You can poll with zmq.POLLOUT, to check if a send will succeed.
Or, to handle the case of a peer that might have failed, a:
worker.send(msg, zmq.NOBLOCK)
might suffice, which will always return immediately - raising a ZMQError(zmq.EAGAIN) if the send could not complete.
This was a quick hack I made after I referred user938949's answer and http://taotetek.wordpress.com/2011/02/02/python-multiprocessing-with-zeromq/ . If you do better, please post your answer, I will recommend your answer.
For those wanting lasting solutions on reliability, refer http://zguide.zeromq.org/page:all#toc64
Version 3.0 of zeromq (beta ATM) supports timeout in ZMQ_RCVTIMEO and ZMQ_SNDTIMEO. http://api.zeromq.org/3-0:zmq-setsockopt
Server
The zmq.NOBLOCK ensures that when a client does not exist, the send() does not block.
import time
import zmq
context = zmq.Context()
ventilator_send = context.socket(zmq.PUSH)
ventilator_send.bind("tcp://127.0.0.1:5557")
i=0
while True:
i=i+1
time.sleep(0.5)
print ">>sending message ",i
try:
ventilator_send.send(repr(i),zmq.NOBLOCK)
print " succeed"
except:
print " failed"
Client
The poller object can listen in on many recieving sockets (see the "Python Multiprocessing with ZeroMQ" linked above. I linked it only on work_receiver. In the infinite loop, the client polls with an interval of 1000ms.
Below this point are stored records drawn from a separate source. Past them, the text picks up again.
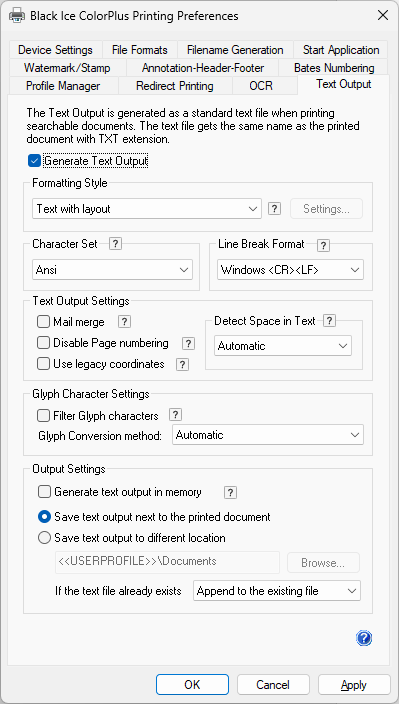Open the Append to the existing file dropdown

click(276, 590)
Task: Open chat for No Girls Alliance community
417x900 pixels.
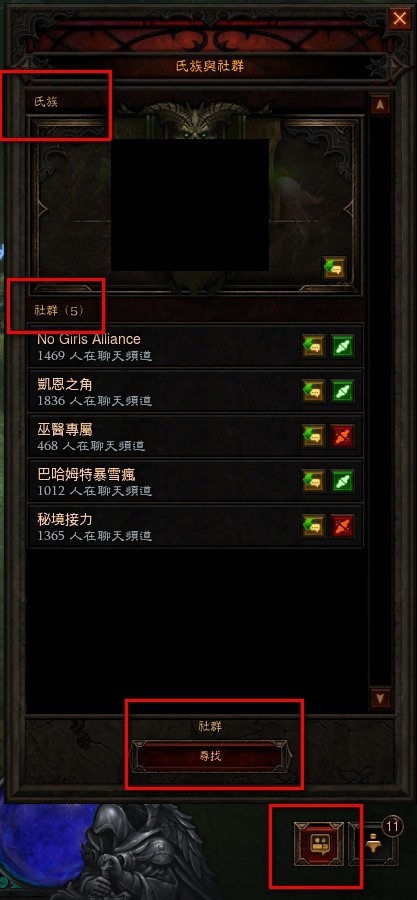Action: [314, 346]
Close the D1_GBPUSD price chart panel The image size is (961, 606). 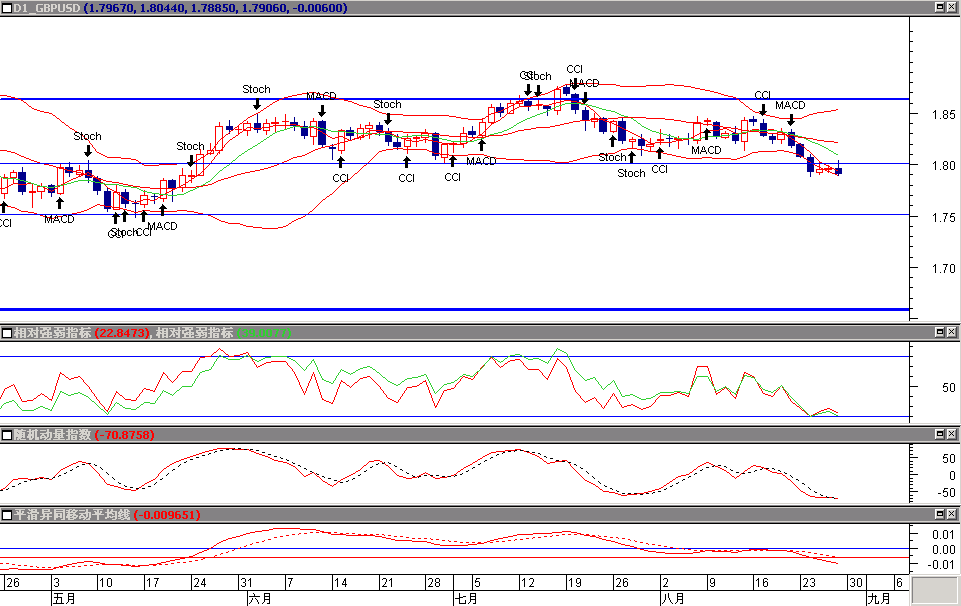pos(952,7)
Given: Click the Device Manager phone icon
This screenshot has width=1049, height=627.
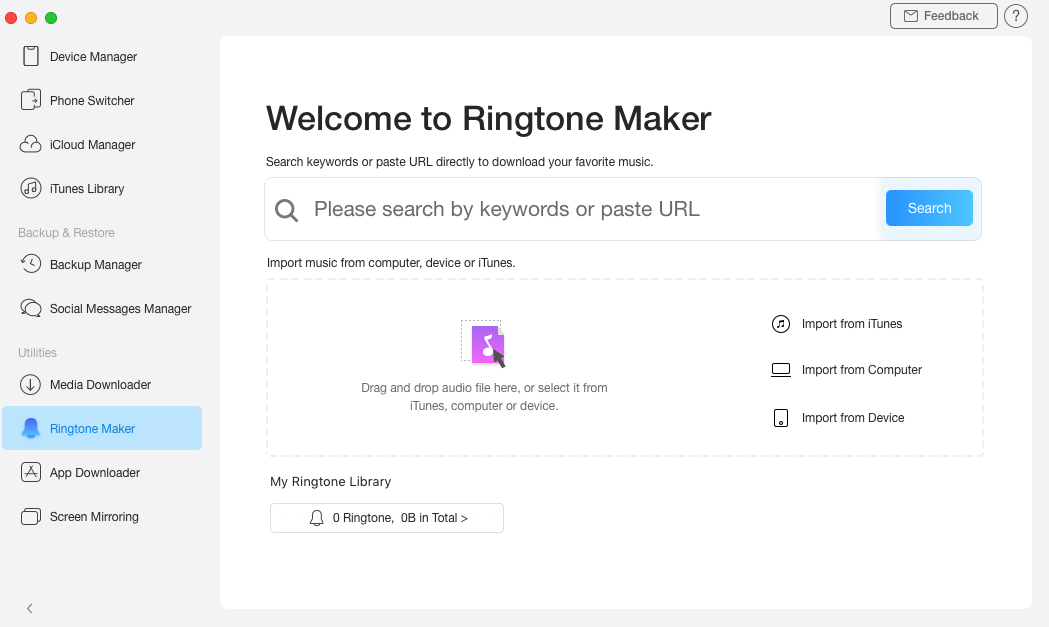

The socks object returns empty if no message has been recieved in that time.
import time
import zmq
context = zmq.Context()
work_receiver = context.socket(zmq.PULL)
work_receiver.connect("tcp://127.0.0.1:5557")
poller = zmq.Poller()
poller.register(work_receiver, zmq.POLLIN)
# Loop and accept messages from both channels, acting accordingly
while True:
socks = dict(poller.poll(1000))
if socks:
if socks.get(work_receiver) == zmq.POLLIN:
print "got message ",work_receiver.recv(zmq.NOBLOCK)
else:
print "error: message timeout"
The send wont block if you use ZMQ_NOBLOCK, but if you try closing the socket and context, this step would block the program from exiting..
The reason is that the socket waits for any peer so that the outgoing messages are ensured to get queued.. To close the socket immediately and flush the outgoing messages from the buffer, use ZMQ_LINGER and set it to 0..
If you're only waiting for one socket, rather than create a Poller, you can do this:
if work_receiver.poll(1000, zmq.POLLIN):
print "got message ",work_receiver.recv(zmq.NOBLOCK)
else:
print "error: message timeout"
You can use this if your timeout changes depending on the situation, instead of setting work_receiver.RCVTIMEO.